EXTRAORDINARY LIABILITY INCURRED IF BUSINESSES BAN LAWFULLY OWNED FIREARMS
(a) Businesses incur an extraordinary liability should customers or employees be attacked while at the business or in the parking lot of the business when the management has specifically banned the individual's right of self-protection.
(b) The exposure for employers is even greater when an employee's right of personal protection is stripped away. Employees have a right to have firearms in their vehicles for protection on their way to and from work. While customers and clients can do business elsewhere, employees have to go to work. Employers are, therefore, responsible for the safety of their employees while they travel to and from work.
(c) Requiring an employee or prospective employee, as a condition of employment, to give up his or her personal protection rights and privacy rights is flagrant employment discrimination.
(d) When businesses discriminate against their employees for exercising a constitutional and state protected right, they incur exposure that is not present when they do not interfere with constitutional, civil and human rights.
(e) Businesses are prohibited from discriminating against persons because of race, age, sex, religion, nationality, etc. They are also prohibited from discriminating against persons who carry firearms in their vehicles for protection and other lawful purposes like hunting and target shooting. Further, business may not substitute their own storage policies for statutory requirements.
(f) When businesses post signs attempting to prohibit customers from having legally owned firearms stored in their vehicles while shopping or visiting their facilities, they are practicing extreme discrimination against customers who have taken responsibility for their own safety and the safety of their families while traveling.
The Second Amendment of the U.S. Constitution protects the right to keep and bear arms. Having a firearm in your vehicle is clearly keeping and bearing.

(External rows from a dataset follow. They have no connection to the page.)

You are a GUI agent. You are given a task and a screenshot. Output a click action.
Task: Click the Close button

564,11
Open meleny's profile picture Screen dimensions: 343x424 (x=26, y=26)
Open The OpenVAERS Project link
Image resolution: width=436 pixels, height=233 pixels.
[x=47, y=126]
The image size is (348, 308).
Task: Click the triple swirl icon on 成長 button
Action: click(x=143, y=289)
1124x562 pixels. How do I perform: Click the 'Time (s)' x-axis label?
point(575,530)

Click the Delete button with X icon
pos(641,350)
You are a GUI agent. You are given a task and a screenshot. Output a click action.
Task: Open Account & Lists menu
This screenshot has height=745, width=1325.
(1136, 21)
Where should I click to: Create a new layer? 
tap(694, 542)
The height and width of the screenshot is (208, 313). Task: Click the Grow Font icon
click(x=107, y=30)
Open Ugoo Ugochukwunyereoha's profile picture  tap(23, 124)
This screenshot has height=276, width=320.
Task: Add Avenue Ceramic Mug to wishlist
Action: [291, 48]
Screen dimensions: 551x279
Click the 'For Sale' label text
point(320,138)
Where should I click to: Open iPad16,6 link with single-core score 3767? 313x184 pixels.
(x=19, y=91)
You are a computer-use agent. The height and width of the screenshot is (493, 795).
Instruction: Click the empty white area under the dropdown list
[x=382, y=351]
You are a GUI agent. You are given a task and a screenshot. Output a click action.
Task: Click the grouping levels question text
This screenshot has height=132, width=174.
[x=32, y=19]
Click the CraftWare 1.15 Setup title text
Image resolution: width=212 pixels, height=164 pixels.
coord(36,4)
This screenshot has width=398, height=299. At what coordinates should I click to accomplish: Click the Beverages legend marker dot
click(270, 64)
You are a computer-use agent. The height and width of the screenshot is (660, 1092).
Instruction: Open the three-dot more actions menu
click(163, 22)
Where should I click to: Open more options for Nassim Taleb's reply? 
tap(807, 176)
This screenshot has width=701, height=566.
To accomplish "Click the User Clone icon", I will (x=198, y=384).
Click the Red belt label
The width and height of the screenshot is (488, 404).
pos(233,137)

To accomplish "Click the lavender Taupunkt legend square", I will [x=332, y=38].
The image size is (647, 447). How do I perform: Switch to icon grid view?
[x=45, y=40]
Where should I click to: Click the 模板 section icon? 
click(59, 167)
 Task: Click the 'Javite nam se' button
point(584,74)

Discrimination is discrimination no matter how you try to package it. Calling the gratuitous banning of firearms a safety issue is a blatant attempt to hide an anti-gun political philosophy. And it is a political philosophy that will be costly in terms of liability due to the extraordinary duty to provide more extensive safety and protection for customers and employees, and the inherent litigation that will result from failures to do so.